Deputy Commissioner Kevin Davis added that Baltimore police should have administered medical attention at the site of Gray’s apprehension – presumably because he was already hurt.

Both officials said that if the police officers involved are found to be responsible of a crime, they will be punished.

Batts said that police are currently combing through every CCTV camera that could have possibly captured moments from the chase and arrest. Much of that footage was released later on Friday.

Police published a total of 16 videos were published on YouTube, each one capturing various parts of the area near where Gray was arrested.

The videos don't reveal much about the incident, though officials did single one of them out and have asked residents for help in identifying an individual. The person in question was described by police as a man who was filming Gray's arrest from the middle of the street.

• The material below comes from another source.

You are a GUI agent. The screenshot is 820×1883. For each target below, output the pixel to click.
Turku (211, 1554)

More details about the incident itself were also revealed at the press conference, though. Davis said that Gray was initially chased by three officers – two of them on bicycles and one on foot. Once apprehended, Davis said medical care should have been administered. Gray was placed in a police wagon, which stopped several times. At one point, Gray was removed and placed in leg braces.

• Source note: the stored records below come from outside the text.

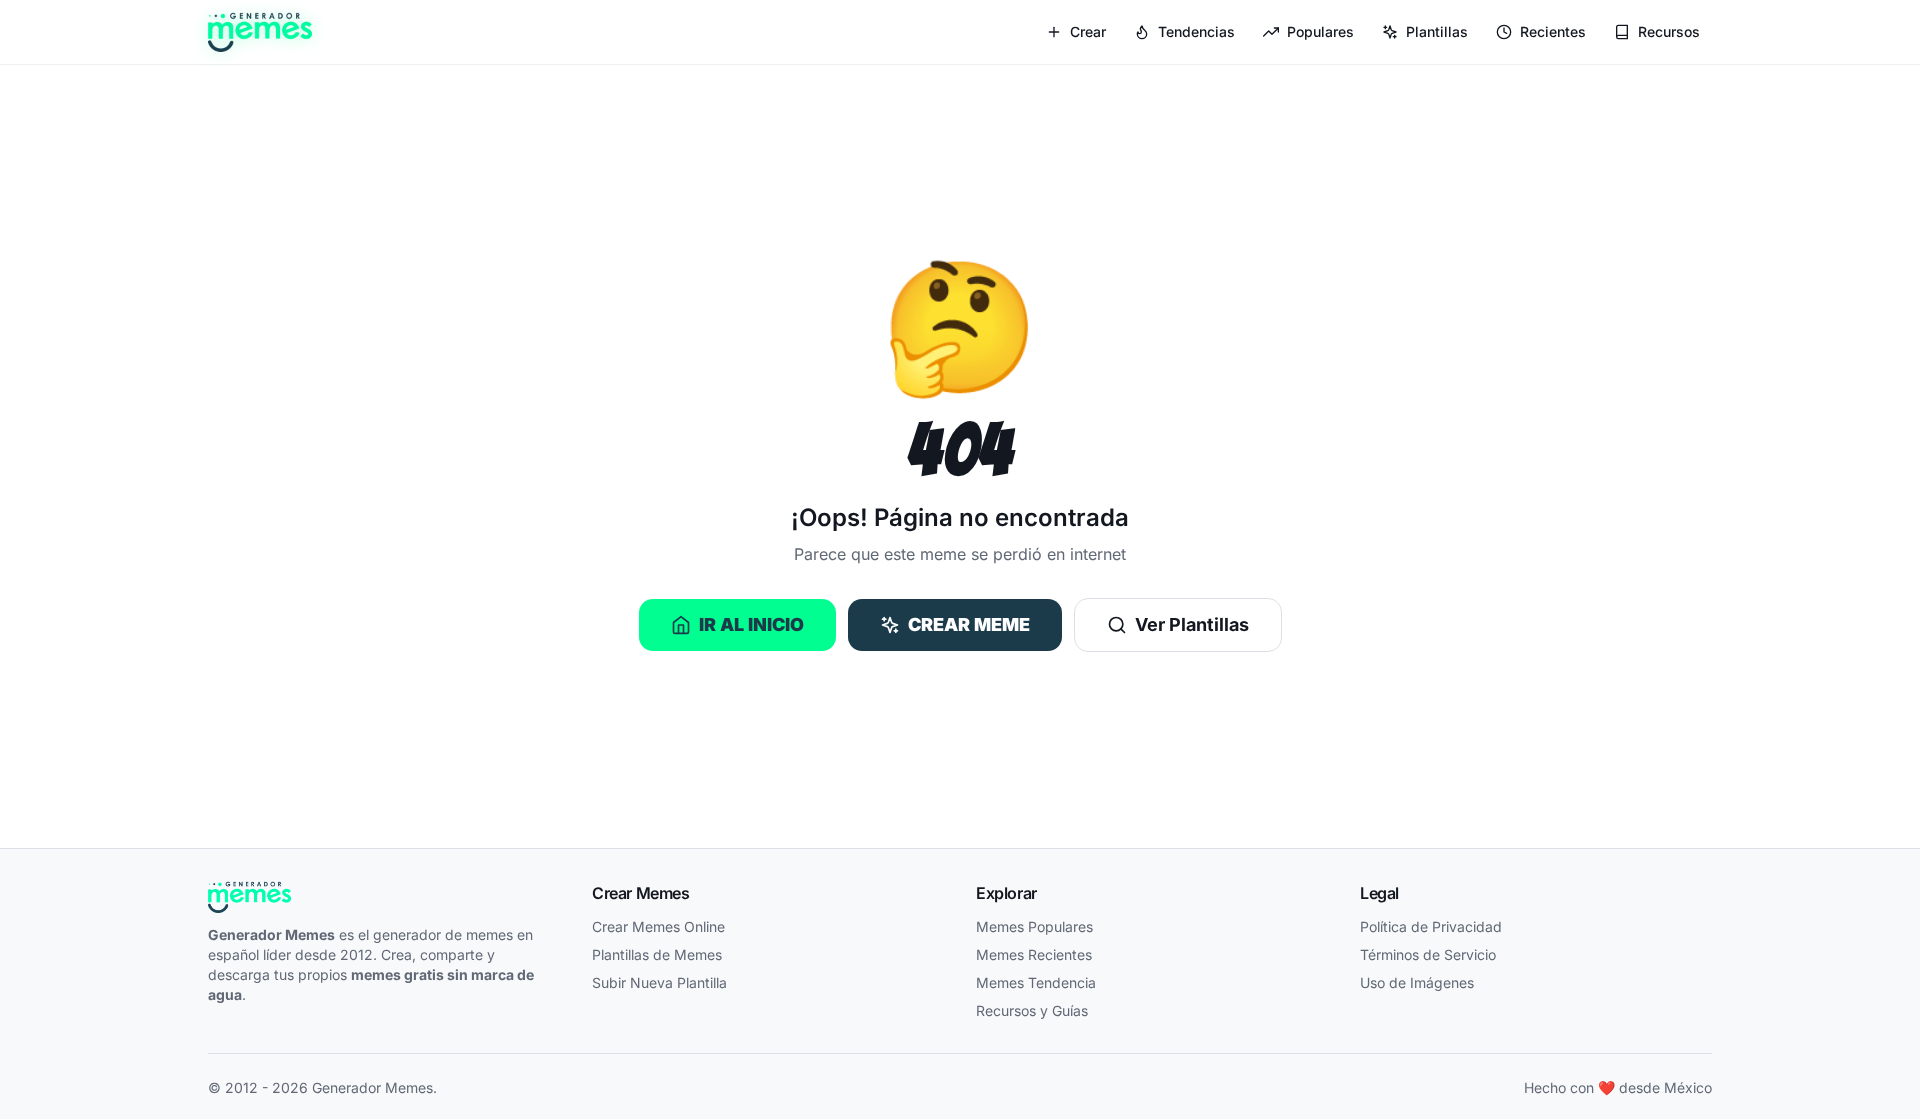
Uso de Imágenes (1417, 982)
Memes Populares (1034, 926)
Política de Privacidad (1431, 926)
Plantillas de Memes (657, 954)
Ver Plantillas (1192, 624)
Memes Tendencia (1036, 982)
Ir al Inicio (751, 624)
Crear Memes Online (658, 926)
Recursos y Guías (1032, 1010)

READ MORE: Baltimore mayor calls for 'peaceful and respectful' protests

The wagon also stopped another time for officers to deal with Gray, and this moment is still under investigation.

The truck stopped a third time for an unrelated event, Davis said, and a second prisoner was placed inside. When it arrived at the Western District police station, an ambulance was called for Gray.

Police said they have conducted dozens of interviews, with more to come. While they have narrowed the timeline of events surrounding Gray’s arrest and detainment, questions remain unresolved, police said.

Batts deflected critics who have called for his resignation. “That’s not going to happen,” he said, adding that he remains focused on reforming the department.

He also said that the week-long protests have been largely peaceful and respectful, dismissing accusations that demonstrators are “wanting a fight.”

“We know this isn’t true,” he said. “We will remain steadfast to ensure they have the right to express their Constitutional rights.”

“To any and all that seek to bring chaos to our city, the people of Baltimore will not tolerate you hurting the community", he added. “Real chance for reform should not be lost to those who would find joy in destruction.”

Prior to the press conference, Maryland Gov. Larry Hogan issued a statement calling Gray's death "a tragic loss."

"While Mr. Gray’s family and our community mourns, I also fully understand, and appreciate, the peaceful expressions of frustration displayed in the city. To date, the nature of these demonstrations have been a testament to Baltimore’s strong character and our common commitment to peace and justice."